__SUPPLIED ENTRIES__
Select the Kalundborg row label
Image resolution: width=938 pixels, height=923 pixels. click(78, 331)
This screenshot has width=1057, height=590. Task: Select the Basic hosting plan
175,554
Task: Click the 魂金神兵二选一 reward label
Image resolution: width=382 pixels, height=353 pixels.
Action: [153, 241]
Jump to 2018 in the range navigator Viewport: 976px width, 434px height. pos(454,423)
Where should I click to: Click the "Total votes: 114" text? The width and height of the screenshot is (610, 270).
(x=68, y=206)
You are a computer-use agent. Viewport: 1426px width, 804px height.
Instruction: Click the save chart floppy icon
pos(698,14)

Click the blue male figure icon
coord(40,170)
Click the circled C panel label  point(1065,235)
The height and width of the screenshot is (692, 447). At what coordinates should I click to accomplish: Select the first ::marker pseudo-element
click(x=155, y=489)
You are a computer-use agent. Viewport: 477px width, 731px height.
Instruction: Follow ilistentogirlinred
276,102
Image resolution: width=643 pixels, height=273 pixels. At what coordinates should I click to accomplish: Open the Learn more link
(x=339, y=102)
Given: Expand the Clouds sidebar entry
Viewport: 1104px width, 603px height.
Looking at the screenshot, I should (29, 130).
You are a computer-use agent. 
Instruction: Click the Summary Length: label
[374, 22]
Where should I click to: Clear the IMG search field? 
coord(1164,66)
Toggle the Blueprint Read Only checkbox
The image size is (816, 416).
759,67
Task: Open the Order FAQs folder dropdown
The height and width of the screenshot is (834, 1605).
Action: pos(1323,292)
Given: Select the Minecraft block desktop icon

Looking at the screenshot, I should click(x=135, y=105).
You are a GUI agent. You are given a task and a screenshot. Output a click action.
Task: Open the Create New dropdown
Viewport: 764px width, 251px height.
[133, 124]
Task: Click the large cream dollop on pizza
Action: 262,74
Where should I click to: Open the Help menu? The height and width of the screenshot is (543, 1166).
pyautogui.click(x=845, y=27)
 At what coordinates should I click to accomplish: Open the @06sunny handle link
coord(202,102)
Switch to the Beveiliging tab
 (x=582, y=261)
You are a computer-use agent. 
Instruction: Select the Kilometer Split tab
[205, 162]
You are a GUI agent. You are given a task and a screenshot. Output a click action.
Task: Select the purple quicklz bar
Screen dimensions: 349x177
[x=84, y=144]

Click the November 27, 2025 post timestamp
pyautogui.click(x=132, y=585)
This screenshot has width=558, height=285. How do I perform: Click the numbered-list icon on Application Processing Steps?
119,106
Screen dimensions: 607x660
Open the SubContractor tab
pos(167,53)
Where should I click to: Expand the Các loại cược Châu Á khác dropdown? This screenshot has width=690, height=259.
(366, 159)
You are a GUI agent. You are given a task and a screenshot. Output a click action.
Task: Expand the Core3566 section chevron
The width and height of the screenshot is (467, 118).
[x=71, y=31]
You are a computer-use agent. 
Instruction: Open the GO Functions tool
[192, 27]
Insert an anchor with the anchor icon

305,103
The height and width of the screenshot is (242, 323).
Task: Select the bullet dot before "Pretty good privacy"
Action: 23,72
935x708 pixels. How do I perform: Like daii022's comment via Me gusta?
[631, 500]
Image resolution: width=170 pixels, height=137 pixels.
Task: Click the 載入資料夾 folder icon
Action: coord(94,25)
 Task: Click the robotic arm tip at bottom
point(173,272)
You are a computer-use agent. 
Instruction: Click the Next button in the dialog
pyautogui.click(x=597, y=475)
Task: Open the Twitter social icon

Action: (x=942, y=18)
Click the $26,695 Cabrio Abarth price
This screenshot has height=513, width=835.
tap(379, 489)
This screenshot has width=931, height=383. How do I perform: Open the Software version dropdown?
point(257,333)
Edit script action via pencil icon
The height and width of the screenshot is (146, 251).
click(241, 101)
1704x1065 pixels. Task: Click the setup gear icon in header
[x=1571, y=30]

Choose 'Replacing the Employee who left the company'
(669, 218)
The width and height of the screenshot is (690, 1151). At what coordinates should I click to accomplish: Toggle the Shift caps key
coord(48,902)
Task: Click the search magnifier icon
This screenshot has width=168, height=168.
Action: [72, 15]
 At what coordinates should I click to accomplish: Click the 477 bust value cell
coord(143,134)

__CHALLENGE__
Find every line in the items that contains the string "label" and copy each one. Treat uppercase and lowercase letters as different.

__ANSWER FOR THE TASK__
Select the Kalundborg row label
Task: Click the 魂金神兵二选一 reward label
Click the circled C panel label  point(1065,235)
Instruction: Click the Summary Length: label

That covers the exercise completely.